How to complete this task:
Please return each of the entries that follow, unchanged in every word.

Data:
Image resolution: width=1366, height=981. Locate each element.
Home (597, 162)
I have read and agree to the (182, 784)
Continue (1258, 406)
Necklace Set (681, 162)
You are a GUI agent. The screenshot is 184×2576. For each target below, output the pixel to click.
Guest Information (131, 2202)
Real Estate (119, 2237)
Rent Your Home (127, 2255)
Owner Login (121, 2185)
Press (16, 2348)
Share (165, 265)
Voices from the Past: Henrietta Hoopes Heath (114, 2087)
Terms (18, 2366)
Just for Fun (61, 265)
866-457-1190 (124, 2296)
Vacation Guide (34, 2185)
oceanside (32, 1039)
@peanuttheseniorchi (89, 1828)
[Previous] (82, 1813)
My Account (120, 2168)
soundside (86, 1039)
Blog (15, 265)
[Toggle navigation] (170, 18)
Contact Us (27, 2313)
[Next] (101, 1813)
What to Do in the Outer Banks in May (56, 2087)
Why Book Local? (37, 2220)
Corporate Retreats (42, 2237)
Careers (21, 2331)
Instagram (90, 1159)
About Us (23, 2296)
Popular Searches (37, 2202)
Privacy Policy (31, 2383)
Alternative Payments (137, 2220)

Response below:
Image resolution: width=1366, height=981. Locate each element.
Home (597, 162)
I have read and agree to the (182, 784)
Continue (1258, 406)
Necklace Set (681, 162)
You are a GUI agent. The screenshot is 184×2576. For each target below, output the pixel to click.
Guest Information (131, 2202)
Real Estate (119, 2237)
Rent Your Home (127, 2255)
Owner Login (121, 2185)
Press (16, 2348)
Share (165, 265)
Voices from the Past: Henrietta Hoopes Heath (114, 2087)
Terms (18, 2366)
Just for Fun (61, 265)
866-457-1190 (124, 2296)
Vacation Guide (34, 2185)
oceanside (32, 1039)
@peanuttheseniorchi (89, 1828)
[Previous] (82, 1813)
My Account (120, 2168)
soundside (86, 1039)
Blog (15, 265)
[Toggle navigation] (170, 18)
Contact Us (27, 2313)
[Next] (101, 1813)
What to Do in the Outer Banks in May (56, 2087)
Why Book Local? (37, 2220)
Corporate Retreats (42, 2237)
Careers (21, 2331)
Instagram (90, 1159)
About Us (23, 2296)
Popular Searches (37, 2202)
Privacy Policy (31, 2383)
Alternative Payments (137, 2220)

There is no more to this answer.